■ Requirements ■
Copy these records line for line, keeping every word and number unchanged.

■ Record extracts ■
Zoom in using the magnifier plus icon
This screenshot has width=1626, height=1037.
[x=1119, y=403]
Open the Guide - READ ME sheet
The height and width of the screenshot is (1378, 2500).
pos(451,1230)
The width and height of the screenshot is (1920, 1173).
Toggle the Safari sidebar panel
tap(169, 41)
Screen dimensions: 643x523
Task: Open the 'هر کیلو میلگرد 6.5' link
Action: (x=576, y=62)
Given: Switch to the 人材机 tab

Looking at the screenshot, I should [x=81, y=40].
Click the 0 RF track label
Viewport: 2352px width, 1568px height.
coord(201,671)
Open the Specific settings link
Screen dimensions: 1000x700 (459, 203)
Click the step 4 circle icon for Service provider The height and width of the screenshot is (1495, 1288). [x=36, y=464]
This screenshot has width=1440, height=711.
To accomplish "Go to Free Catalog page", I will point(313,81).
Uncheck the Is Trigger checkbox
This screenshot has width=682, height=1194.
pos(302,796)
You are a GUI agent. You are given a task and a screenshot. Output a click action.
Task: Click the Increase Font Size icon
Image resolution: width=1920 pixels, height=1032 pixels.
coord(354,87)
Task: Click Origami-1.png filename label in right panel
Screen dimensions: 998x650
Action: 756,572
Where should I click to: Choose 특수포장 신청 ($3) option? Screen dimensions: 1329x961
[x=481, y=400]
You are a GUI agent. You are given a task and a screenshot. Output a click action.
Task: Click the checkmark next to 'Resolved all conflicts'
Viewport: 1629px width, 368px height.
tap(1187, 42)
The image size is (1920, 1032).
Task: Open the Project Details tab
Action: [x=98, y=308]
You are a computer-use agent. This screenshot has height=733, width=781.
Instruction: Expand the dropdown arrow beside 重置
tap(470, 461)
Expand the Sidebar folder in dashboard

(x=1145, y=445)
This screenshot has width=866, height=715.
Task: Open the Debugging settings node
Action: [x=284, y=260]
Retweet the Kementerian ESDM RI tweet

■ Problem solution ■
Zoom in using the magnifier plus icon
This screenshot has width=1626, height=1037.
[x=1119, y=403]
Open the Guide - READ ME sheet
The height and width of the screenshot is (1378, 2500).
pos(451,1230)
The width and height of the screenshot is (1920, 1173).
Toggle the Safari sidebar panel
tap(169, 41)
Screen dimensions: 643x523
Task: Open the 'هر کیلو میلگرد 6.5' link
Action: (x=576, y=62)
Given: Switch to the 人材机 tab

Looking at the screenshot, I should [x=81, y=40].
Click the 0 RF track label
Viewport: 2352px width, 1568px height.
coord(201,671)
Open the Specific settings link
Screen dimensions: 1000x700 (459, 203)
Click the step 4 circle icon for Service provider The height and width of the screenshot is (1495, 1288). [x=36, y=464]
This screenshot has width=1440, height=711.
To accomplish "Go to Free Catalog page", I will point(313,81).
Uncheck the Is Trigger checkbox
This screenshot has width=682, height=1194.
pos(302,796)
You are a GUI agent. You are given a task and a screenshot. Output a click action.
Task: Click the Increase Font Size icon
Image resolution: width=1920 pixels, height=1032 pixels.
coord(354,87)
Task: Click Origami-1.png filename label in right panel
Screen dimensions: 998x650
Action: 756,572
Where should I click to: Choose 특수포장 신청 ($3) option? Screen dimensions: 1329x961
[x=481, y=400]
You are a GUI agent. You are given a task and a screenshot. Output a click action.
Task: Click the checkmark next to 'Resolved all conflicts'
Viewport: 1629px width, 368px height.
tap(1187, 42)
The image size is (1920, 1032).
Task: Open the Project Details tab
Action: [x=98, y=308]
You are a computer-use agent. This screenshot has height=733, width=781.
Instruction: Expand the dropdown arrow beside 重置
tap(470, 461)
Expand the Sidebar folder in dashboard

(x=1145, y=445)
This screenshot has width=866, height=715.
Task: Open the Debugging settings node
Action: [x=284, y=260]
Retweet the Kementerian ESDM RI tweet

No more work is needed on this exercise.